Given passage:
*** Begin section ***

Comparing and Integrating Information from Corpora and AI/LLMS
I recently finished a large-scale investigation (https://www.english-corpora.org/ai-llms/) of how the predictions on linguistic variation from two Large Language Models (GPT and Gemini) match actual corpus data from corpora like COCA, COHA, GloWbE, NOW, iWeb, the TV and Movies corpora (all from English-Corpora.org), as well as Sketch Engine. I will talk about the strengths and weaknesses of LLMs for linguistic research (especially regarding lexical issues). In addition, I will discuss how LLMs can be used to augment corpus data, such as the semantic categorization, grouping, and lebeling of collocates and phrases; comparisons between words (via collocates); and the analysis of differences between genres, historical periods, and dialects. I am currently working on updating the architecture and interface for English-Corpora.org to use API requests to LLMs, which will occur “behind the scenes”, and which will expose all of this “linguistic knowledge” to end users. The updates at English-Corpora.org will be publicly available in Summer 2025.

*** End section ***

The task:
Continue the passage on comparing corpus data with LLM predictions, picking up right after its final sentence.

Data:
*** Begin section ***

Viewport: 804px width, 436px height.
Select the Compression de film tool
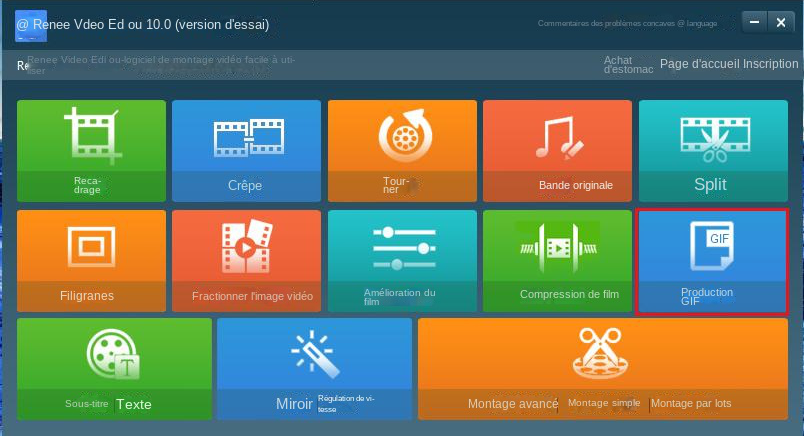pos(557,259)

*** End section ***

Your response:
Biodata
Mark Davies is Professor Emeritus of Linguistics at Brigham Young University in Provo, Utah, USA. He is the author of six books and 90 articles; he has been the keynote speaker at many international conferences; and he is the recipient of several large research grants. All of these research activities deal with creating corpora and using corpus data for research and teaching, especially in terms of genre-based, historical, and dialectal variation in English. Perhaps most importantly, he is the (sole) creator of most of the corpora from English-Corpora.org, which are probably the most widely used corpora for teaching, learning, and research.